The estimates of the body count over the course of the Iraq war range from military estimates in the range of 200,000 to public health estimates that are between 500,000 and one million over the course of roughly eight years. So I guess even if you believe the higher estimates, (and being a public health guy, I trust those sources more) the raw fatality rate-- while in a similar range-- is still considerably higher.
The key words in your post, Mr. C., are "This from populations much smaller than America, with lower birth rates." Yeah-- so far, at least, this conflict has proved to be considerably more devastating.
I just think it's important not to minimize the devastating impact of the Iraq war, and its utter pointlessness. It was a watershed in US aggression, many countries will never forget what we did, and rightly so. We squandered whatever international goodwill we had left after Vietnam. It's inevitable-- and should have been predictable -- that tyrants would use this level of aggression to justify their own depravity.
That argument is still a fallacy, but it's an appealing one to many people, unfortunately.
Yeah, this.
And absolutely this. My own take, which is not a popular one, is that unrestrained capitalism is both a humanitarian disaster and desperately inefficient. There has been little meaningful innovation in the last half century, and even less in the last 25 years. There are no cars I'd want to buy today, computers were faster and easier to use 20 to 40 years ago, benchmark testing is meaningless, and who cares if memory is cheaper? Touch screen sucks, voice recognition is still slower than typing for most people, social media is an open running sewer, and texting is awful-- I had far more meaningful communication with my friends 15 years ago, when we wrote emails like letters. Now no one has the patience; language has been destroyed.
There are outliers where capitalism has done well-- HIV drugs, eBikes, a few really useful strides forward. And 'capitalism' isn't just a private sector problem, either. Most non-profits are structured similarly; they have almost identical issues with bureaucracy, cronyism, you'll find the same stupid notes taped to the refrigerator in the break room.
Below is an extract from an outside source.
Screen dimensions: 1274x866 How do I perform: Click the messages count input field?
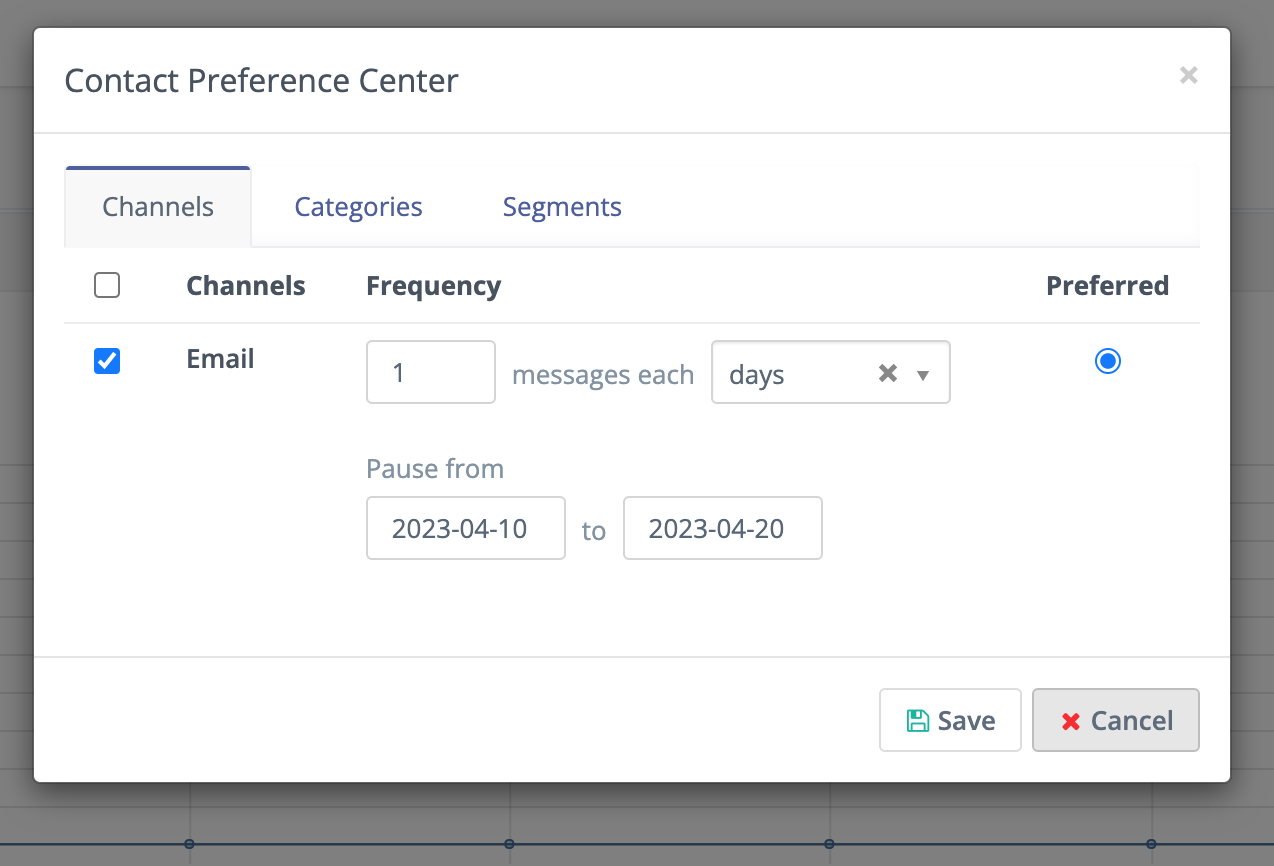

I totally agree that there is a dangerous moral shift here, and we need to stay focused on it-- it's one of the reasons I do the work that I do. And if I think about it, even my closest friends are probably more likely today to treat other humans inhumanely than they were even 10 years ago.
However, both problems are related, and I would argue that unrestrained capitalism is part of the reason we've lost respect for human and animal life-- not the only one, but one of the most important. People work in dead-end, meaningless jobs, advancement is often impossible, when people step off the straight and narrow, we cage them or drug them or send them back to the neighborhood they came from so the whole cycle can repeat again.
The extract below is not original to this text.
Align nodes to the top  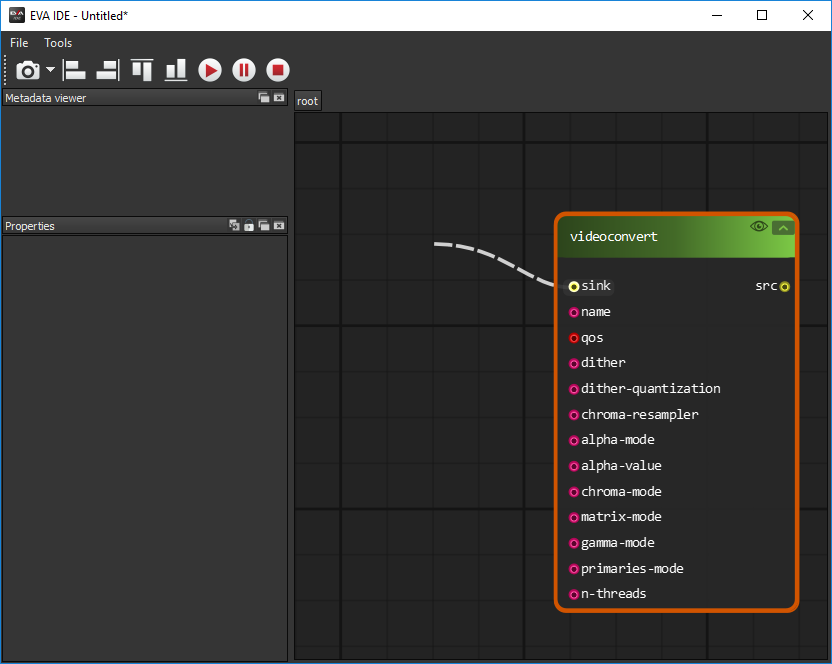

We used to understand that capitalism only worked with regulation to keep it in check. There's a reason that every house on the block doesn't have different power outlets that supply different voltages. There was a day when you could rent a car without having to read the manual to figure out the climate control, when you could buy a mobile phone and not have to budget half a day to figure out how to disable the bloat and spyware.
Capitalism has gotten really crazy, it means something different now. I have several students in my office every year just because of the way economics is taught. "My parents nearly bankrupted themselves to send me here, and the texts I'm reading and what the professors are saying makes absolutely no sense." This absolutely contributes to the current epidemic of human depravity. Sure, violent video games don't help, but the depersonalization comes from vast institutions in the public and private sector that make sure we never forget: The market doesn't exist to serve your needs. You will buy what we tell you to, be interested in what we say you'll be interested in. If you buy a 50 pound bag of dog food, we will bombard you with more ads for dog food even though you won't need any for three months. We don't care about you. You are nothing. You are nobody."
If this sounds familiar, I hope those on the other side of the political aisle realize that we have a lot in common. We are being exploited and turned against each other. I'm sick of this. I don't want to do it anymore.